A German mediator met with Hamas in the Gaza Strip on Wednesday to deliver Israel's latest counter offer for a prisoner swap, but the Islamic militant group's Syrian-based leadership is expected to have the final say.
The German mediator is seeking to clinch a long-anticipated swap of some 1,000 Palestinian prisoners for a single Israeli soldier.
Hamas spokesman Fawzi Barhoum confirmed the mediator delivered the offer and said Hamas was considering it.
"We in Hamas are discussing this issue among our leadership, and when we finish, we will give our answer through the German mediator," he said, without indicating when the group would respond.
A deal to exchange 23-year-old Israeli soldier Gilad Schalit for the Palestinian prisoners appeared imminent earlier this week when Israeli Prime Minister Benjamin Netanyahu and his top ministers convened for a series of meetings described as crucial.
Israel and the Iranian-backed Hamas movement have held multiple rounds of swap talks, most mediated by Egypt, ever since militants affiliated with the Islamic group dragged a bleeding Schalit into Gaza after a cross-border raid in June 2006. The raid also killed two other soldiers. The talks have led to repeated false alarms that a deal was nearly completed.

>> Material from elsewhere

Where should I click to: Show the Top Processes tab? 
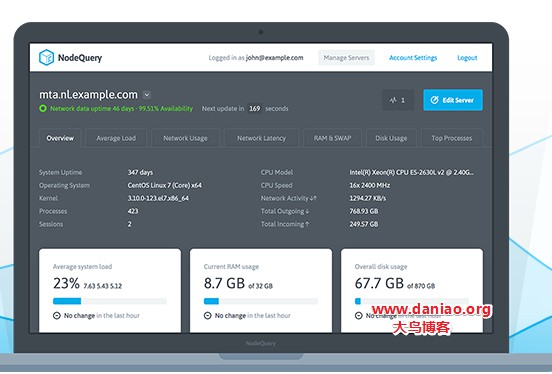(452, 138)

Momentum picked up in recent months with the introduction of a German mediator into the negotiations. Israel has been reluctant to meet Hamas' demand to release dozens of Palestinians involved in deadly attacks on Israelis _ including some of the most notorious suicide bombings of recent years. It also wants some of the prisoners deported outside the West Bank, for fear they would resume their violence against Israel, as did some Palestinians freed in previous releases.
According to a Palestinian close to the negotiations, Israel's current offer would see the release of 15 high-profile prisoners responsible for violent attacks on Israelis. Hamas insists they be part of any deal. The source spoke on condition of anonymity because of the sensitivity of the talks.
The parties still disagree on about 100 of the prisoners, and Hamas seeks to limit the number of prisoners to be deported, the source said.
There was no official comment from Israel on the sticking points of the negotiations.
The emerging prisoner swap is stirring up emotions on both sides of the decades-old conflict.
In Israel, where most citizens perform military service, many have been swept up by the soldier's plight in captivity. But others feel releasing prisoners convicted of violence could encourage militants to take more hostages.
For the Palestinians, the release of hundreds of men, women and teenagers would be a major victory. Most Palestinian families have had relatives in Israeli jails at one time or another, and the prisoners have come to achieve near-iconic status in Palestinian society.
But Hamas has proven resistant to compromise in the past, and may refuse to give up the soldier, its only bargaining chip, if offered less than it demands.